● Do this:
Extract each line of the records below verbatim, preserving their order, spacing, and punctuation.

● Stored records:
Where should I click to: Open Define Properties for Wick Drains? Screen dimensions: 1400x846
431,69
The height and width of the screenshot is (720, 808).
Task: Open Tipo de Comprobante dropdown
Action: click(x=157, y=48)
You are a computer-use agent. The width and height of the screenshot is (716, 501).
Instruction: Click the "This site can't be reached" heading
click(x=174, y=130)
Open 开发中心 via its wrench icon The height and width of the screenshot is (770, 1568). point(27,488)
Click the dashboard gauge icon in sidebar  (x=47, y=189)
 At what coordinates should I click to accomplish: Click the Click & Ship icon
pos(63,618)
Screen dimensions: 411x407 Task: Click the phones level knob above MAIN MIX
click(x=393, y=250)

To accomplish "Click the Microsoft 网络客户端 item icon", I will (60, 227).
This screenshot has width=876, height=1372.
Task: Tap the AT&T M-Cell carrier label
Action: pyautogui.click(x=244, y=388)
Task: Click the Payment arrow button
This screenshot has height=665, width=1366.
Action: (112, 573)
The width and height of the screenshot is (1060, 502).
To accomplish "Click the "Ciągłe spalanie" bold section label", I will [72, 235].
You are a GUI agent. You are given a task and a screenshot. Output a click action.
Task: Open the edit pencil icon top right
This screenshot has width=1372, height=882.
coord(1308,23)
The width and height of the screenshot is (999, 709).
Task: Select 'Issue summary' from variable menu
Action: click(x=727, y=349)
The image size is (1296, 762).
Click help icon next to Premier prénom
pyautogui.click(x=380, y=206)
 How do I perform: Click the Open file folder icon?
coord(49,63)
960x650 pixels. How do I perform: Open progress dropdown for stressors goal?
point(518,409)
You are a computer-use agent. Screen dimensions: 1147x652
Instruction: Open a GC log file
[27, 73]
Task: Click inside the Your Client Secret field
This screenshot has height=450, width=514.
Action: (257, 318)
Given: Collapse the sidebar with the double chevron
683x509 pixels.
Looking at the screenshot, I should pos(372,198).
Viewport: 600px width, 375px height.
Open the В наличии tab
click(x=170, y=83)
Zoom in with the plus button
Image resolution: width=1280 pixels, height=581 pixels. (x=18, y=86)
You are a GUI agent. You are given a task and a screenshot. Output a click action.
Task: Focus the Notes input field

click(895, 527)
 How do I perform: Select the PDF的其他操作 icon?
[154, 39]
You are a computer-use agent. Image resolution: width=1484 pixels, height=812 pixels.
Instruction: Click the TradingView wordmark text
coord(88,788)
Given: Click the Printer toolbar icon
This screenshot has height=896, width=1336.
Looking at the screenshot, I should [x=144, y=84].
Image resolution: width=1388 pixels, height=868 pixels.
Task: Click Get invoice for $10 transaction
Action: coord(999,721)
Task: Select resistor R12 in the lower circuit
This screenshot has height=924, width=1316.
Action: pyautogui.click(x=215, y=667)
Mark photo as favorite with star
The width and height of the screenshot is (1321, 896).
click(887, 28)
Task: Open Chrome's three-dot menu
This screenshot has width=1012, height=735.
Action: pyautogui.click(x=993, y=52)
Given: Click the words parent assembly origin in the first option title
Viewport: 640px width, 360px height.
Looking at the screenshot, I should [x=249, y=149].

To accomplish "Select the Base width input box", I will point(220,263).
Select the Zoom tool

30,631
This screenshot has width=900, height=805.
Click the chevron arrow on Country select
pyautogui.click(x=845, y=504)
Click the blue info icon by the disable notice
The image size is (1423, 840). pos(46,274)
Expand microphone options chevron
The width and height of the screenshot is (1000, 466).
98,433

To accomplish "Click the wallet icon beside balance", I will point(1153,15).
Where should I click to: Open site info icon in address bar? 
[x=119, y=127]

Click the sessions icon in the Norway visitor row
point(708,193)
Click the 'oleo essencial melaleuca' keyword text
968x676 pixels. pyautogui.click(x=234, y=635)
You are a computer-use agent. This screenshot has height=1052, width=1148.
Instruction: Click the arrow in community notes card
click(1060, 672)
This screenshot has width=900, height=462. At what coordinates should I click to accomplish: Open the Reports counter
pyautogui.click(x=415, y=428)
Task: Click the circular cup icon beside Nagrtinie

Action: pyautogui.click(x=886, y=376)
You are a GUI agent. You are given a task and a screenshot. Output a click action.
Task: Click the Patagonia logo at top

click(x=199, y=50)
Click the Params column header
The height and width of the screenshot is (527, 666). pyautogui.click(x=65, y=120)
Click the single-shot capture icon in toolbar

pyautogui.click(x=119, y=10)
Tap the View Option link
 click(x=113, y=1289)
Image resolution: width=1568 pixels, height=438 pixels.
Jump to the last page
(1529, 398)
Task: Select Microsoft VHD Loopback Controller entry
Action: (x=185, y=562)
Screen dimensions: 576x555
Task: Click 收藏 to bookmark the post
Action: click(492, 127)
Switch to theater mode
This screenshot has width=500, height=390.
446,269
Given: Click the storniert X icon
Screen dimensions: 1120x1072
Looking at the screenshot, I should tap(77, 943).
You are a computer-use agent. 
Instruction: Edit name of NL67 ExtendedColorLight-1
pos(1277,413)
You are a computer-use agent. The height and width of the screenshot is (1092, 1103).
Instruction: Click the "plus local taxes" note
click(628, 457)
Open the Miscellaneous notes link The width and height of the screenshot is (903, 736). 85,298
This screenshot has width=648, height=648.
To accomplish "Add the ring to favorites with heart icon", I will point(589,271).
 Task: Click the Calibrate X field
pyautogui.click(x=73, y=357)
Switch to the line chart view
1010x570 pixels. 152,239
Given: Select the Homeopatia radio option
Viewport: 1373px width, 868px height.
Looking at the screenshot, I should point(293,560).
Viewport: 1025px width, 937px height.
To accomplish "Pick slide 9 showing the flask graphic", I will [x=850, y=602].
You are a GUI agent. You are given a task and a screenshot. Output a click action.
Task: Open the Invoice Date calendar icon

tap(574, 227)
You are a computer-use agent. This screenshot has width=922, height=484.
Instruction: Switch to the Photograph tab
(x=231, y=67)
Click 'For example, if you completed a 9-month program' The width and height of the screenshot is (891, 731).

● Written response:
Where should I click to: Open Define Properties for Wick Drains? Screen dimensions: 1400x846
431,69
The height and width of the screenshot is (720, 808).
Task: Open Tipo de Comprobante dropdown
Action: click(x=157, y=48)
You are a computer-use agent. The width and height of the screenshot is (716, 501).
Instruction: Click the "This site can't be reached" heading
click(x=174, y=130)
Open 开发中心 via its wrench icon The height and width of the screenshot is (770, 1568). point(27,488)
Click the dashboard gauge icon in sidebar  (x=47, y=189)
 At what coordinates should I click to accomplish: Click the Click & Ship icon
pos(63,618)
Screen dimensions: 411x407 Task: Click the phones level knob above MAIN MIX
click(x=393, y=250)

To accomplish "Click the Microsoft 网络客户端 item icon", I will (60, 227).
This screenshot has width=876, height=1372.
Task: Tap the AT&T M-Cell carrier label
Action: pyautogui.click(x=244, y=388)
Task: Click the Payment arrow button
This screenshot has height=665, width=1366.
Action: (112, 573)
The width and height of the screenshot is (1060, 502).
To accomplish "Click the "Ciągłe spalanie" bold section label", I will [72, 235].
You are a GUI agent. You are given a task and a screenshot. Output a click action.
Task: Open the edit pencil icon top right
This screenshot has width=1372, height=882.
coord(1308,23)
The width and height of the screenshot is (999, 709).
Task: Select 'Issue summary' from variable menu
Action: click(x=727, y=349)
The image size is (1296, 762).
Click help icon next to Premier prénom
pyautogui.click(x=380, y=206)
 How do I perform: Click the Open file folder icon?
coord(49,63)
960x650 pixels. How do I perform: Open progress dropdown for stressors goal?
point(518,409)
You are a computer-use agent. Screen dimensions: 1147x652
Instruction: Open a GC log file
[27, 73]
Task: Click inside the Your Client Secret field
This screenshot has height=450, width=514.
Action: (257, 318)
Given: Collapse the sidebar with the double chevron
683x509 pixels.
Looking at the screenshot, I should pos(372,198).
Viewport: 600px width, 375px height.
Open the В наличии tab
click(x=170, y=83)
Zoom in with the plus button
Image resolution: width=1280 pixels, height=581 pixels. (x=18, y=86)
You are a GUI agent. You are given a task and a screenshot. Output a click action.
Task: Focus the Notes input field

click(895, 527)
 How do I perform: Select the PDF的其他操作 icon?
[154, 39]
You are a computer-use agent. Image resolution: width=1484 pixels, height=812 pixels.
Instruction: Click the TradingView wordmark text
coord(88,788)
Given: Click the Printer toolbar icon
This screenshot has height=896, width=1336.
Looking at the screenshot, I should [x=144, y=84].
Image resolution: width=1388 pixels, height=868 pixels.
Task: Click Get invoice for $10 transaction
Action: coord(999,721)
Task: Select resistor R12 in the lower circuit
This screenshot has height=924, width=1316.
Action: pyautogui.click(x=215, y=667)
Mark photo as favorite with star
The width and height of the screenshot is (1321, 896).
click(887, 28)
Task: Open Chrome's three-dot menu
This screenshot has width=1012, height=735.
Action: pyautogui.click(x=993, y=52)
Given: Click the words parent assembly origin in the first option title
Viewport: 640px width, 360px height.
Looking at the screenshot, I should [x=249, y=149].

To accomplish "Select the Base width input box", I will point(220,263).
Select the Zoom tool

30,631
This screenshot has width=900, height=805.
Click the chevron arrow on Country select
pyautogui.click(x=845, y=504)
Click the blue info icon by the disable notice
The image size is (1423, 840). pos(46,274)
Expand microphone options chevron
The width and height of the screenshot is (1000, 466).
98,433

To accomplish "Click the wallet icon beside balance", I will point(1153,15).
Where should I click to: Open site info icon in address bar? 
[x=119, y=127]

Click the sessions icon in the Norway visitor row
point(708,193)
Click the 'oleo essencial melaleuca' keyword text
968x676 pixels. pyautogui.click(x=234, y=635)
You are a computer-use agent. This screenshot has height=1052, width=1148.
Instruction: Click the arrow in community notes card
click(1060, 672)
This screenshot has width=900, height=462. At what coordinates should I click to accomplish: Open the Reports counter
pyautogui.click(x=415, y=428)
Task: Click the circular cup icon beside Nagrtinie

Action: pyautogui.click(x=886, y=376)
You are a GUI agent. You are given a task and a screenshot. Output a click action.
Task: Click the Patagonia logo at top

click(x=199, y=50)
Click the Params column header
The height and width of the screenshot is (527, 666). pyautogui.click(x=65, y=120)
Click the single-shot capture icon in toolbar

pyautogui.click(x=119, y=10)
Tap the View Option link
 click(x=113, y=1289)
Image resolution: width=1568 pixels, height=438 pixels.
Jump to the last page
(1529, 398)
Task: Select Microsoft VHD Loopback Controller entry
Action: (x=185, y=562)
Screen dimensions: 576x555
Task: Click 收藏 to bookmark the post
Action: click(492, 127)
Switch to theater mode
This screenshot has width=500, height=390.
446,269
Given: Click the storniert X icon
Screen dimensions: 1120x1072
Looking at the screenshot, I should tap(77, 943).
You are a computer-use agent. 
Instruction: Edit name of NL67 ExtendedColorLight-1
pos(1277,413)
You are a computer-use agent. The height and width of the screenshot is (1092, 1103).
Instruction: Click the "plus local taxes" note
click(628, 457)
Open the Miscellaneous notes link The width and height of the screenshot is (903, 736). 85,298
This screenshot has width=648, height=648.
To accomplish "Add the ring to favorites with heart icon", I will point(589,271).
 Task: Click the Calibrate X field
pyautogui.click(x=73, y=357)
Switch to the line chart view
1010x570 pixels. 152,239
Given: Select the Homeopatia radio option
Viewport: 1373px width, 868px height.
Looking at the screenshot, I should point(293,560).
Viewport: 1025px width, 937px height.
To accomplish "Pick slide 9 showing the flask graphic", I will [x=850, y=602].
You are a GUI agent. You are given a task and a screenshot. Output a click action.
Task: Open the Invoice Date calendar icon

tap(574, 227)
You are a computer-use agent. This screenshot has width=922, height=484.
Instruction: Switch to the Photograph tab
(x=231, y=67)
Click 'For example, if you completed a 9-month program' The width and height of the screenshot is (891, 731).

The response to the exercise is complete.